*Aim of the exercise*
For each statement, say yes or no to whether it agrees with the abstract on power analysis for the t-test below, and quote the deciding words: 1. The proposed power analysis is based on Monte Carlo methods. 2. The conventional pooled-variance t-test yielded a nominal-level Type I error rate. 3. The method is provided only as an R package, without an online interface.
### Extract provided ###
Power analysis for t-test with non-normal data and unequal ...
[Pages:8]Power analysis for t-test with non-normal data and unequal variances
Han Du, Zhiyong Zhang, and Ke-Hai Yuan
University of Notre Dame, Department of Psychology, Notre Dame, IN, USA
Abstract. A Monte Carlo based power analysis is proposed for t-test to deal with non-normality and heterogeneity in real data. The step-by-step procedure of the proposed method is introduced in the paper. For comparing the performance of the Monte Carlo based power analysis to that of conventional pooled-variance t-test, a simulation study was conducted. The results indicate the Monte Carlo based power analysis provided well-controlled empirical Type I error rate, whereas the conventional pooled-variance t-test failed to yield nominal-level Type I error rate. Both an R package and its corresponding online interface are provided to implement the proposed method.
### Provided material ###
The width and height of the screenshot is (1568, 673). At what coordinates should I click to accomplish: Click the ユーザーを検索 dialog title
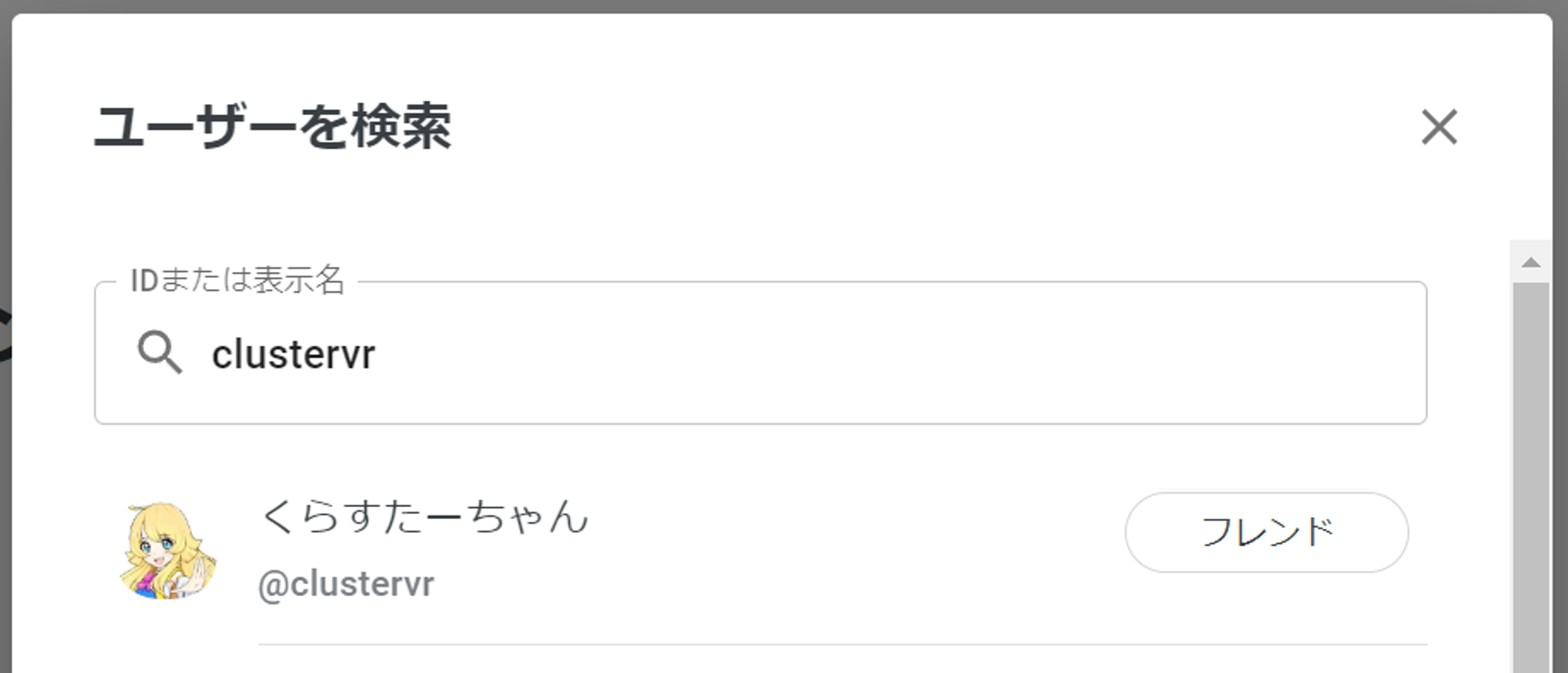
###
*Solved exercise*
1. Yes: "A Monte Carlo based power analysis is proposed for t-test"
2. No: "the conventional pooled-variance t-test failed to yield nominal-level Type I error rate"
3. No: "Both an R package and its corresponding online interface are provided"